Billy Joel’s previous album, The Stranger, sold 10 million copies, won two Grammys, and made him, after a decade of struggle, a household name. The successor, 52nd Street, added another Top 5 single (the ornery “My Life”), two more Grammys, and sold a still-enviable seven million copies, establishing Joel as a major star in the pop sweepstakes. It’s also his best-reviewed album (critics haven’t always loved Joel, nor has he always loved them) thanks largely to the confident way he traverses styles of music and different emotions.

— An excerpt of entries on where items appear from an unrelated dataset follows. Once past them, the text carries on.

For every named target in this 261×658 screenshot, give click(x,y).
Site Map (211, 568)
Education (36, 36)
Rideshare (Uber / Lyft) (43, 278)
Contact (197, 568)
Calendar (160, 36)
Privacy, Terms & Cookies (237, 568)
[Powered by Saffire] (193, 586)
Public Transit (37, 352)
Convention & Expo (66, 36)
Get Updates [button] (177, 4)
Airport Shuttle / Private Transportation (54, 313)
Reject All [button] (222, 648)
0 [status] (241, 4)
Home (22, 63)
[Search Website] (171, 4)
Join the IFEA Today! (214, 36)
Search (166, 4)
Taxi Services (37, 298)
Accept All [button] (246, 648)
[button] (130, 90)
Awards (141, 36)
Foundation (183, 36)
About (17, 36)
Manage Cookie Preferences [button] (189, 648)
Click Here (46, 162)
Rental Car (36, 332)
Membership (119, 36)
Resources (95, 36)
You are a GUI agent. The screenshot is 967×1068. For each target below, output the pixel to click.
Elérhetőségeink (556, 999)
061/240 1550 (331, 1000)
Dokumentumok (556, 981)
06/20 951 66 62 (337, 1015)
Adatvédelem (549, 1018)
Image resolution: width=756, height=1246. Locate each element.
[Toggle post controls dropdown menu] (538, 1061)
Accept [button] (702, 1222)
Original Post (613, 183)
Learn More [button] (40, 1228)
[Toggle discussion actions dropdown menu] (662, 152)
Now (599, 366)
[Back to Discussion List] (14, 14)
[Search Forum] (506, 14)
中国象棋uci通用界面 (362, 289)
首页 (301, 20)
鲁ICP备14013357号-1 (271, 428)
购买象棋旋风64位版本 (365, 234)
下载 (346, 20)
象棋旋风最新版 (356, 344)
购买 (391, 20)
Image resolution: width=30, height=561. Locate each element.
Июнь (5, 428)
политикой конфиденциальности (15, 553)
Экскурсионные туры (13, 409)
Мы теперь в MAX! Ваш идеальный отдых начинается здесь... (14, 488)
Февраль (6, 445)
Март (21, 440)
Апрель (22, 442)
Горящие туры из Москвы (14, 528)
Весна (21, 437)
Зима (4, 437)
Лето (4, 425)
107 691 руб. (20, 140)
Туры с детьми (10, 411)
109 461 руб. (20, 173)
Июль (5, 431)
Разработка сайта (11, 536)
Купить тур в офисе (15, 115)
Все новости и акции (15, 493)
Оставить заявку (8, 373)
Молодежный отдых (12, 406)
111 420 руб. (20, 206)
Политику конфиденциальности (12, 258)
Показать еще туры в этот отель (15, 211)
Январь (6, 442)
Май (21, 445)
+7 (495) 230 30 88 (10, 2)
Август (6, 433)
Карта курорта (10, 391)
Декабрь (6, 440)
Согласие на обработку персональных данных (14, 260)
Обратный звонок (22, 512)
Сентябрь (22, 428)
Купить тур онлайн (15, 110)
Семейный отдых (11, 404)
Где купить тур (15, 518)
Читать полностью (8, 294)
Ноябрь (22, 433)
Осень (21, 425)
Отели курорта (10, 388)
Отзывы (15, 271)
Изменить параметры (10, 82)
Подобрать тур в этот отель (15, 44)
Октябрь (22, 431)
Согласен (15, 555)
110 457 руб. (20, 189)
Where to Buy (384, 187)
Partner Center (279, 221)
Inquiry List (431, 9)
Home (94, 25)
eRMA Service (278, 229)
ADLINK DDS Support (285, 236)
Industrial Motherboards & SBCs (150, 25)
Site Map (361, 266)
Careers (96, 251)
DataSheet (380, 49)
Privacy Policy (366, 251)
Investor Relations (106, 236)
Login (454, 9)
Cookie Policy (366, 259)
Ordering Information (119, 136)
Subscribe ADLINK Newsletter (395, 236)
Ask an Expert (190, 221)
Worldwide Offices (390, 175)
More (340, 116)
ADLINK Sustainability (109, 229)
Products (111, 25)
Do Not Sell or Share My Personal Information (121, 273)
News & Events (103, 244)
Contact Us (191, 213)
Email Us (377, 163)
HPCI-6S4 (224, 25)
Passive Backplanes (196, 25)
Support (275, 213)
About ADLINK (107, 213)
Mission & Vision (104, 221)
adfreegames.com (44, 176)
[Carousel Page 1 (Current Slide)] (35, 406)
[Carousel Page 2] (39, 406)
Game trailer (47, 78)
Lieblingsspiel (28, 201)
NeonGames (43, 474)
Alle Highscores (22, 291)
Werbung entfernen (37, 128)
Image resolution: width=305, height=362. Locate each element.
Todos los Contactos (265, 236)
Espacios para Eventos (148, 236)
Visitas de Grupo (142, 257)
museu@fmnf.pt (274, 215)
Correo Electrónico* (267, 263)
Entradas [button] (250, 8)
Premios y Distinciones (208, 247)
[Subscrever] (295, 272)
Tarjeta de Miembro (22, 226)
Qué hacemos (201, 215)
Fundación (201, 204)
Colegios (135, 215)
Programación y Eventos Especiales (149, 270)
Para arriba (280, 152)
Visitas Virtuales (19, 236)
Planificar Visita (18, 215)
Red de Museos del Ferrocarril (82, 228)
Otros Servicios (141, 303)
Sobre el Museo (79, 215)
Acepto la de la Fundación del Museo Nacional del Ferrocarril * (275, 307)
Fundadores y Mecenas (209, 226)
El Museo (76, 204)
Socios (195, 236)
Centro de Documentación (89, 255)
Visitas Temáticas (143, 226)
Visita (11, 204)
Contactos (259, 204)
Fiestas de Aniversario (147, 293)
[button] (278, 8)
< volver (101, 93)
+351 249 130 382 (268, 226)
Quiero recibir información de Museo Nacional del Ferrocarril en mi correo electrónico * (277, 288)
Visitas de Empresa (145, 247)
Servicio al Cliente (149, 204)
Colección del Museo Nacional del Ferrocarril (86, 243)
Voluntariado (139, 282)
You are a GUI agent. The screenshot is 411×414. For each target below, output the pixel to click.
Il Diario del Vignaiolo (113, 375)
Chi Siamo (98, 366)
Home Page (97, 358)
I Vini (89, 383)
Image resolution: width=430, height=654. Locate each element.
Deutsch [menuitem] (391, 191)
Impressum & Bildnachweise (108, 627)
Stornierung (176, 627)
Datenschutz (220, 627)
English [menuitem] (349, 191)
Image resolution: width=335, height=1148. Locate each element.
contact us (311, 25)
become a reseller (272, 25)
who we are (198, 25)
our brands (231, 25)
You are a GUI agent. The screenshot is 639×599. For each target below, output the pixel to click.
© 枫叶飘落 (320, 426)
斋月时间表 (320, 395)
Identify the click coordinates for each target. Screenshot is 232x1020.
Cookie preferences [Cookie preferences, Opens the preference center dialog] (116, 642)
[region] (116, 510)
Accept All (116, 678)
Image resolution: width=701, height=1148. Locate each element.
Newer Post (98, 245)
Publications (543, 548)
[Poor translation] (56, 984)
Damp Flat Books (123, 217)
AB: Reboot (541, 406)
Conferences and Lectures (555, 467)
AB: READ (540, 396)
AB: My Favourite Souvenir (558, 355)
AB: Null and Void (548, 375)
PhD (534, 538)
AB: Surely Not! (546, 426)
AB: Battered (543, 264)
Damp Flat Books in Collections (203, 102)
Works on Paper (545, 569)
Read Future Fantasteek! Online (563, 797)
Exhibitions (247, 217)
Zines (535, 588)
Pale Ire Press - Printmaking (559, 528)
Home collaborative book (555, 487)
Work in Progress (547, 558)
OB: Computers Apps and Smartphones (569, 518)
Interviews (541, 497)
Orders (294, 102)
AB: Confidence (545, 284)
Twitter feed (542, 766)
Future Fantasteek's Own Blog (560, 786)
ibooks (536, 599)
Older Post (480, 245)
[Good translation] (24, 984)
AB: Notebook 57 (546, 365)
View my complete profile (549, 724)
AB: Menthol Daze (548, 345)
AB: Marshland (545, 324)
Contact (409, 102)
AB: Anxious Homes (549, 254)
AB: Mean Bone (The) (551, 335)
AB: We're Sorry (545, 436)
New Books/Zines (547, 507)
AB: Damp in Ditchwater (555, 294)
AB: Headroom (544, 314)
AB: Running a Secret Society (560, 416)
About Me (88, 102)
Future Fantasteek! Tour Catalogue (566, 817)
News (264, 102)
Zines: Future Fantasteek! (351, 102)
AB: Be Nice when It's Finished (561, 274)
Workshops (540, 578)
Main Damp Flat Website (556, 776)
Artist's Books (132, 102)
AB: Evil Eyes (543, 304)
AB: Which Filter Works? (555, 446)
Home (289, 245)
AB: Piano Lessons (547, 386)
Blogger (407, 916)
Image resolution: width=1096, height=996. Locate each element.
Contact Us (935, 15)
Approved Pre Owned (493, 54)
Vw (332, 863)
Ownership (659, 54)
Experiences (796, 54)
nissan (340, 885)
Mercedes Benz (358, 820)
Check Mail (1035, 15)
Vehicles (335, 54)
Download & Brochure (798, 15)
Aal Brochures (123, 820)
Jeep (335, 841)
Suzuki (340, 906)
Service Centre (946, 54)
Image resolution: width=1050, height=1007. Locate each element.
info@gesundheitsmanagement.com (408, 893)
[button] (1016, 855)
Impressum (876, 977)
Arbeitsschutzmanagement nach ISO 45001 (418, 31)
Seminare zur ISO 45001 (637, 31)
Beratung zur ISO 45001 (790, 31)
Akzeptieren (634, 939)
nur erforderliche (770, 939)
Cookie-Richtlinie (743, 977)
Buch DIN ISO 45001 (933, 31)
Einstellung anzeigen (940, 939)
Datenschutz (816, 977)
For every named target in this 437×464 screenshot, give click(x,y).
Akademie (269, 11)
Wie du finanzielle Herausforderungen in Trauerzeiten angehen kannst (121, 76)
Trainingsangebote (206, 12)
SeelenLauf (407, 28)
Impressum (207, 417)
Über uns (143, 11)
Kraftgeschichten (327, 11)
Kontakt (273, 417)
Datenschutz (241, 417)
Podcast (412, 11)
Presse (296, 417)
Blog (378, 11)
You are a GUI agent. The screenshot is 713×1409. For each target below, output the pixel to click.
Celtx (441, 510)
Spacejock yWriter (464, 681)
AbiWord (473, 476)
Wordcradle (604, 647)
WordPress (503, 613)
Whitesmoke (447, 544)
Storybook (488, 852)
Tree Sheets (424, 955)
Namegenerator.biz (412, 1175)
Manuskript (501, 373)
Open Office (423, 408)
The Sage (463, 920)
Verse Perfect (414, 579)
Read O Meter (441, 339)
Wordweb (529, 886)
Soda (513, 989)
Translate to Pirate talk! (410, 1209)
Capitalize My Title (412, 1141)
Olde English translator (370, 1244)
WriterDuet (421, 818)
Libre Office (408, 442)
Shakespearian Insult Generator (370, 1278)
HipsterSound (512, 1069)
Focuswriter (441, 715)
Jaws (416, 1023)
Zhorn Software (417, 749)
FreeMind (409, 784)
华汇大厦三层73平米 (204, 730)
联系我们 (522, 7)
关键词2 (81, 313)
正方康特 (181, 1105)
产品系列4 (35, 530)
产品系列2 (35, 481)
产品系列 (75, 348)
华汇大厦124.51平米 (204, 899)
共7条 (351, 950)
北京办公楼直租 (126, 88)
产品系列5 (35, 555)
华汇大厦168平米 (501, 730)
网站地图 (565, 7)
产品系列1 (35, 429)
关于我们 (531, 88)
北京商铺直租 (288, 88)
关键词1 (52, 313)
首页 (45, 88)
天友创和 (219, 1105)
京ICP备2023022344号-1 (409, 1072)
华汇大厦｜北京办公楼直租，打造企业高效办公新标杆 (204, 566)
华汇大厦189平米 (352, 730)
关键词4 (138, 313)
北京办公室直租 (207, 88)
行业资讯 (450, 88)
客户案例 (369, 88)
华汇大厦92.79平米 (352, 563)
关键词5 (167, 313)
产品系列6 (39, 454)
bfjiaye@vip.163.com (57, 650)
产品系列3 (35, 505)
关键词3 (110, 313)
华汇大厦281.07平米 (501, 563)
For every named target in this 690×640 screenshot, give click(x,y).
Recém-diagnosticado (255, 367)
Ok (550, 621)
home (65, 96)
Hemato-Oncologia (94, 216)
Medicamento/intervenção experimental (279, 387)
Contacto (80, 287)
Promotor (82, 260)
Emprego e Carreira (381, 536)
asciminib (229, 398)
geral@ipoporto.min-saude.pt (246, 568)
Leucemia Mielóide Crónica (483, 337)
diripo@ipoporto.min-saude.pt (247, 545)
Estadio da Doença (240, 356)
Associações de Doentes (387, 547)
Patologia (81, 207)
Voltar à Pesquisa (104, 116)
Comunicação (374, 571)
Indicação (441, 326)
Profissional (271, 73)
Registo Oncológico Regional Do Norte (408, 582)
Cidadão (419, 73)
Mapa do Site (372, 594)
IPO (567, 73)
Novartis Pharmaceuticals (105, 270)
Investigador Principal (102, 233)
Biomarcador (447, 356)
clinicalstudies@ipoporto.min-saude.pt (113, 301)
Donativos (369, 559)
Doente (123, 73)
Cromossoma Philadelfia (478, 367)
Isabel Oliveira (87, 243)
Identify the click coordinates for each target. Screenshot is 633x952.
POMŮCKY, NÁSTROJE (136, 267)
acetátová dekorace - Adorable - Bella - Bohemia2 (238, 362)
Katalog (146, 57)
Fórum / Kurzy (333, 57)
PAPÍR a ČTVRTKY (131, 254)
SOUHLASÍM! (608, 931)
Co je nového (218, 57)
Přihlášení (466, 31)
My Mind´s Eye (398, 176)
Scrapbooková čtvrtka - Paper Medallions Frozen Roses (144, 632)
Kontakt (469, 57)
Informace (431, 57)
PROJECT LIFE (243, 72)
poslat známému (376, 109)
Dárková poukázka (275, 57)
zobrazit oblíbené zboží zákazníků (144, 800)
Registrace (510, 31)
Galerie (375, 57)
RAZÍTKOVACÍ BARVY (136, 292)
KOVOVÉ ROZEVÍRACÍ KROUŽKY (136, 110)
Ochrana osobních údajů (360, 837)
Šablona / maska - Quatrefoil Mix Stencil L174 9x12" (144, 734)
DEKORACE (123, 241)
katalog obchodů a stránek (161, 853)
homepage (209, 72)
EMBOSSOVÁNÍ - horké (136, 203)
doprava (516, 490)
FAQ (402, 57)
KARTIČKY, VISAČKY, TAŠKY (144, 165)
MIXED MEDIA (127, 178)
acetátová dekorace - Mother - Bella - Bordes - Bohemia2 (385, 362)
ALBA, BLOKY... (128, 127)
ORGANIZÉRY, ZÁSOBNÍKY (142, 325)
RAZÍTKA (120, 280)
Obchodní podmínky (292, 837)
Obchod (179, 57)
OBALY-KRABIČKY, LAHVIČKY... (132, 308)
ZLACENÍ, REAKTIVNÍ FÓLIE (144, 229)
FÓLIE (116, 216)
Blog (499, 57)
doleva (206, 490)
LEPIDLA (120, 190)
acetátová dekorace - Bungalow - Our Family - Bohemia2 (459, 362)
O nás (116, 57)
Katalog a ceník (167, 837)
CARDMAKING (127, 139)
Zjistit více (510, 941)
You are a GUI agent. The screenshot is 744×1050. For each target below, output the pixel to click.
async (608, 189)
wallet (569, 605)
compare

In “Big Shot,” one of his hardest-rocking songs, Joel mocks a trendy, affluent New Yorker who does coke in the back of his limousine; he later admitted that it was partly about the ways in which he overindulged in his newfound stardom. “Honesty,” one of his most enduring ballads, pleads for truthfulness from a lover. “Zanzibar” describes life inside a small jazz club and includes two vibrant solos from the esteemed trumpet player Freddie Hubbard; there’s an agile bounce and jazzy interlude to “Stiletto,” a bitter song about romantic masochism; and “Rosalinda’s Eyes” moves into a Latin-influenced groove and adds vibraphone, flute, marimba, and session ace Hugh McCracken’s nylon-string guitar. The giddy urban tale “Half a Mile Away” is driven by a horn chart written by the accomplished pianist Dave Grusin, and “Until the Night,” a sweeping, yearning ballad, points towards An Innocent Man, the ’50s- and ’60s-influenced album Joel released in 1983. If you were to change the opinion of a skeptic who thinks Joel is “Just the Way You Are” and not much more, this would be the record to play—struggle, joy, and the balance in between. Your attempt would most likely fail, though: No Billy Joel hater can be swayed, nor can any Billy Joel lover, and there’s very little room in the middle for opinions about his brassy, emphatic pop songs.